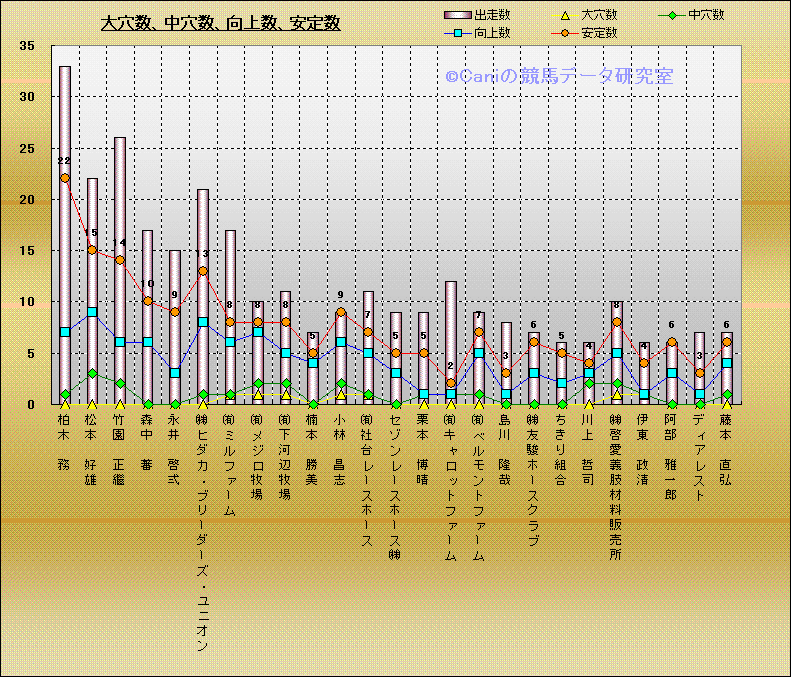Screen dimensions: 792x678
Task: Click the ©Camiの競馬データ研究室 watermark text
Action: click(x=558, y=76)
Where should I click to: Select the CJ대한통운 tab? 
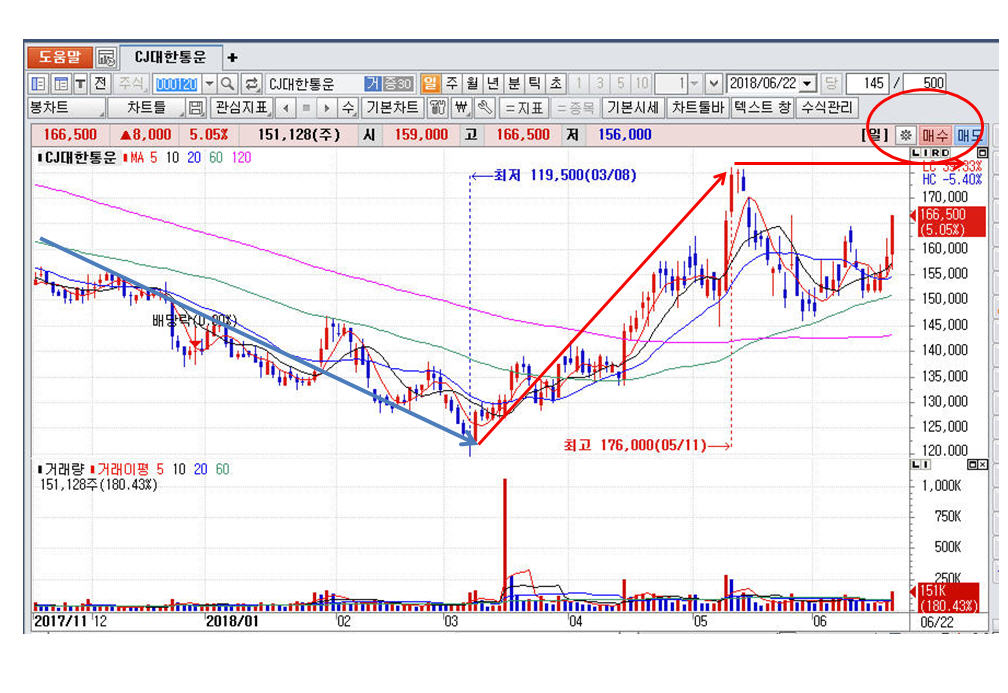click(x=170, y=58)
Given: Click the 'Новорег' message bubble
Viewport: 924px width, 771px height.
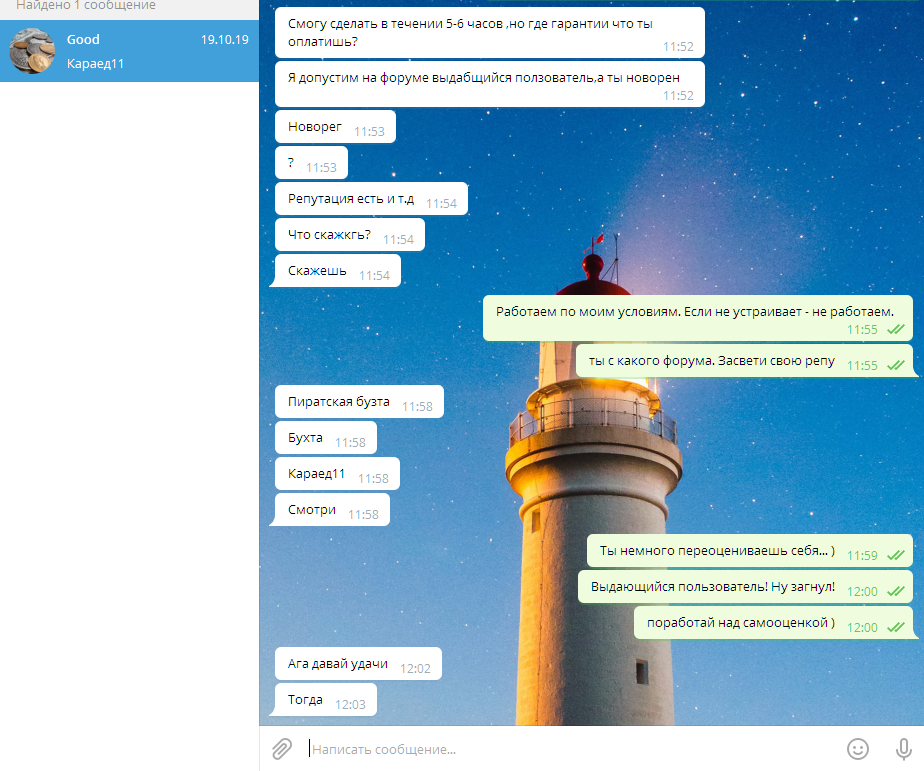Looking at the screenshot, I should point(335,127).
- - -
# [What you need to do]
Copy the listing verbatim from the line containing "Given: Click the 'Новорег' message bubble" through the end of the listing, including both ends. Omit the pictures.

# [Solution to this exercise]
Given: Click the 'Новорег' message bubble
Viewport: 924px width, 771px height.
Looking at the screenshot, I should point(335,127).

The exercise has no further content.